Locate each line in the records below that contains the word "Viewport" and copy those lines out in full.

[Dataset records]

——————

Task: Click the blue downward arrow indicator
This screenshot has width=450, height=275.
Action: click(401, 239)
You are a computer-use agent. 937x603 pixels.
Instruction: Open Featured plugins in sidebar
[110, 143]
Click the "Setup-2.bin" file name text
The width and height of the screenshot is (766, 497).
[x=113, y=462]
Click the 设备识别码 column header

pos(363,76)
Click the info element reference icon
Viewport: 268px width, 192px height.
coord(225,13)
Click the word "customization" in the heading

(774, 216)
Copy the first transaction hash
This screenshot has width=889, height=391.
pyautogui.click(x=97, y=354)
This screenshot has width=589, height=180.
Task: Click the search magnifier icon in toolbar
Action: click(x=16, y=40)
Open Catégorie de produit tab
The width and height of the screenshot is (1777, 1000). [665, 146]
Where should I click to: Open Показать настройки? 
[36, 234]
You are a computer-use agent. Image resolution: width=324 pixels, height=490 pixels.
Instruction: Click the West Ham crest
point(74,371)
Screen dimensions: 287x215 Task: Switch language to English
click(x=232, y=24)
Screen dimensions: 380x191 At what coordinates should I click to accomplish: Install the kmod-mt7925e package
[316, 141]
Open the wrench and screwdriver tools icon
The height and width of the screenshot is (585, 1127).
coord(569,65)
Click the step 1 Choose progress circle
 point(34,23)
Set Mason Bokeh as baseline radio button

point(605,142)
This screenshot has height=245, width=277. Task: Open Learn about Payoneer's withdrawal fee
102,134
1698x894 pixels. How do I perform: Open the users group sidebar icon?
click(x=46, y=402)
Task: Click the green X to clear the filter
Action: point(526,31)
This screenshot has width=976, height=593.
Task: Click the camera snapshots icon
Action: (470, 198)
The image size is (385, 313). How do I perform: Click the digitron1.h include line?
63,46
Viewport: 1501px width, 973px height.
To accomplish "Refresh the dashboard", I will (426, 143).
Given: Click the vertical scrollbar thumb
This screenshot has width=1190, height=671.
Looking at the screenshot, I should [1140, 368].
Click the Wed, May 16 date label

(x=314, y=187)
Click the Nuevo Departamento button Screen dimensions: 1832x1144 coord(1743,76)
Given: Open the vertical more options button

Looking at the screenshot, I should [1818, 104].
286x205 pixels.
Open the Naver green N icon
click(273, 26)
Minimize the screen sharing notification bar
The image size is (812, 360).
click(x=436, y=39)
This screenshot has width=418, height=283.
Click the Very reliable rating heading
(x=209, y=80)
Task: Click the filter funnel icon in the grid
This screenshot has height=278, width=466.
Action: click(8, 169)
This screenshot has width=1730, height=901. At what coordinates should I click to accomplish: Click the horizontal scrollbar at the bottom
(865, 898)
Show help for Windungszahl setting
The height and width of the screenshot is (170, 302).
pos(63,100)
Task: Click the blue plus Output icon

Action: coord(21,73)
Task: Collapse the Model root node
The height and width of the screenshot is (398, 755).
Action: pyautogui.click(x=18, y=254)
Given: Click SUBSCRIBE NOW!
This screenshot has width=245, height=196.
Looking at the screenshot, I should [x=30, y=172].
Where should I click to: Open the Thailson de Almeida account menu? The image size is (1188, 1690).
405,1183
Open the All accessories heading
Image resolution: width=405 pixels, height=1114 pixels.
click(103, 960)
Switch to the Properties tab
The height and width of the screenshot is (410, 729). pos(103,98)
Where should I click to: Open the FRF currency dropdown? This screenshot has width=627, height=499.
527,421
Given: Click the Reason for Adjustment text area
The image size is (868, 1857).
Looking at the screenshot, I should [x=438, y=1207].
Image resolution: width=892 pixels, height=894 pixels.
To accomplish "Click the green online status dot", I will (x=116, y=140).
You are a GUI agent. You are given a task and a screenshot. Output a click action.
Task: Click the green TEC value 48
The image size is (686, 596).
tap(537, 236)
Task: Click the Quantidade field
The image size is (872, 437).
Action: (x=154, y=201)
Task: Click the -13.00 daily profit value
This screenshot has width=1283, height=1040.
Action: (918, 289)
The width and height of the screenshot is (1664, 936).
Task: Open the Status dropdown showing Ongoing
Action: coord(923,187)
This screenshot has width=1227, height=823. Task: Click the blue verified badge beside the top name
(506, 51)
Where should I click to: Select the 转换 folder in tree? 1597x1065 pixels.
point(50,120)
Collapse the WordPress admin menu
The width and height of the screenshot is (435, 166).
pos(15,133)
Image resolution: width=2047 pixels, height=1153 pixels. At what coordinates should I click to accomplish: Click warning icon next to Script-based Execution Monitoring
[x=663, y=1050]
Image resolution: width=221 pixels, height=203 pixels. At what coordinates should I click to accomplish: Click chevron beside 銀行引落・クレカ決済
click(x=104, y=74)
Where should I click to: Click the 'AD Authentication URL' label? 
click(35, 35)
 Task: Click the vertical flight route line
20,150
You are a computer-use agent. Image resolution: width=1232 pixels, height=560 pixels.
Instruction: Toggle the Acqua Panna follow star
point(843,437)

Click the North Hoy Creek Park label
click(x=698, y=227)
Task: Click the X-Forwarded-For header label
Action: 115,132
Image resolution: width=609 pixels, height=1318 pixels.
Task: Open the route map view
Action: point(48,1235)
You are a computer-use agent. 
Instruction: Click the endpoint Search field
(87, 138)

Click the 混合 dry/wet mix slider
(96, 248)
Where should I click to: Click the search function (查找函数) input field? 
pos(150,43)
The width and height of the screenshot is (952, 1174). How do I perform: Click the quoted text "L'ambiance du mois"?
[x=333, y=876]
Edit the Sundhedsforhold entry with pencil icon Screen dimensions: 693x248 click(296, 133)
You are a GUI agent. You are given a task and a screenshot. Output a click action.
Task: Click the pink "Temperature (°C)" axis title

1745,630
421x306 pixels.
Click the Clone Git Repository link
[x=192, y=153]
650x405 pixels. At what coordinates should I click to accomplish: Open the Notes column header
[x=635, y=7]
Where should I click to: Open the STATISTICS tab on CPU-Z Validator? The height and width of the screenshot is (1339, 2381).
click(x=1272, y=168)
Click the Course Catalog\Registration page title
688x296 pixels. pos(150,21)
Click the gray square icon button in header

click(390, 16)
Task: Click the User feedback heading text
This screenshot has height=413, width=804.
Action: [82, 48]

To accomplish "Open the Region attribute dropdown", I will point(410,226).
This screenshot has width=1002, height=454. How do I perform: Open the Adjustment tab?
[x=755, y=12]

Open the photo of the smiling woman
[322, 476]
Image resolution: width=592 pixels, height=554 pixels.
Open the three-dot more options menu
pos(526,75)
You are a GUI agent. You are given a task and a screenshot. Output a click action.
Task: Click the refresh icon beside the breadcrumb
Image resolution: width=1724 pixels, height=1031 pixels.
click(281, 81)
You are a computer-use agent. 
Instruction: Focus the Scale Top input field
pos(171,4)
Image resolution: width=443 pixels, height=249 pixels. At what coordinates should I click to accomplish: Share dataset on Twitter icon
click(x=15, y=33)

——————

> _Full solution_:
Viewport: 268px width, 192px height.
Viewport: 1501px width, 973px height.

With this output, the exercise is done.